Excerpted passage:
_ _ _ _ _

Shoulda called him Terry.
***
Aaron Clarey thinks that the world’s most valuable commodity isn’t what you might think it is.
***
Guido’s order-order website was always of a libertarian conservative bent and stood apart from the MSM’s general morass of progressivism and wilful stupidity. That time seems to be coming to an end. It’s obviously not gone un-noticed by the present minions at the website that their forebears Harry Cole and Alex Wickham went on to land cosy sinecures in the very same MSM swamp, and Paul Staines himself seems to be coming around to the idea that there’s more money in getting on the woketrain than in standing on the tracks waving your arms at it.
The signs are slender at the moment.. just one or two cracks in the facade, but that’s how it started at the Spectator and about 50% of the content in that now is irredemable bilge that’d have been palmed off to New Statesman or Prospect in the past.
Like casually smearing UKIP candidate Carl Benjamin as a ‘bell-end’ under a headline ‘Chris Leslie Smears Brexit Party’.

_ _ _ _ _

Excerpted data:
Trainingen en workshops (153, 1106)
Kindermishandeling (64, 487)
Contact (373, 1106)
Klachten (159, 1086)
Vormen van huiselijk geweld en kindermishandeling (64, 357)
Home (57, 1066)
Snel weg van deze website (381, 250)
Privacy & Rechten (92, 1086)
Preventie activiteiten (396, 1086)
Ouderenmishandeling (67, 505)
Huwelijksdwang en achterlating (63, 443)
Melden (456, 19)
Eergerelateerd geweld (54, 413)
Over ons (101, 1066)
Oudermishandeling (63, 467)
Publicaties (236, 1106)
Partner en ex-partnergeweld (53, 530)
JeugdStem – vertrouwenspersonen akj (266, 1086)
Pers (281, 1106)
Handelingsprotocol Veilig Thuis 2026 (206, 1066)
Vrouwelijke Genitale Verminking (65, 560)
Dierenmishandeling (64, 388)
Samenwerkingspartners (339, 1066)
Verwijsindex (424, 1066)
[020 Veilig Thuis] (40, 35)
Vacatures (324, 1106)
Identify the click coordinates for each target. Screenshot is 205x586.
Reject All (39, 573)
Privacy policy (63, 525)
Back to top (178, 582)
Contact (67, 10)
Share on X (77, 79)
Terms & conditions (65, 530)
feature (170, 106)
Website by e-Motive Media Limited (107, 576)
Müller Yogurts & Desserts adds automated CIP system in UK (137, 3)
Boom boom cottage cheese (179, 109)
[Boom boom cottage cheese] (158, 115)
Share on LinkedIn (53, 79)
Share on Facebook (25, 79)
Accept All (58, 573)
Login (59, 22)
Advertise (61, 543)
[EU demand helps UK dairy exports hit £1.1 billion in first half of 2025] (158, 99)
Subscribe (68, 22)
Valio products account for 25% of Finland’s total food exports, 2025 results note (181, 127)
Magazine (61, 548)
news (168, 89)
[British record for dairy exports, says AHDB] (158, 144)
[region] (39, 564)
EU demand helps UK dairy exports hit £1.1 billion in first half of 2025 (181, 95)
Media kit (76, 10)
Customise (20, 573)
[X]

_ _ _ _ _

Given problem: Reproduce a portion of the blog excerpt word for word, beginning at the words "The signs are" and stopping after "in the past.". The records have no connection to the blog excerpt.

Written solution:
The signs are slender at the moment.. just one or two cracks in the facade, but that’s how it started at the Spectator and about 50% of the content in that now is irredemable bilge that’d have been palmed off to New Statesman or Prospect in the past.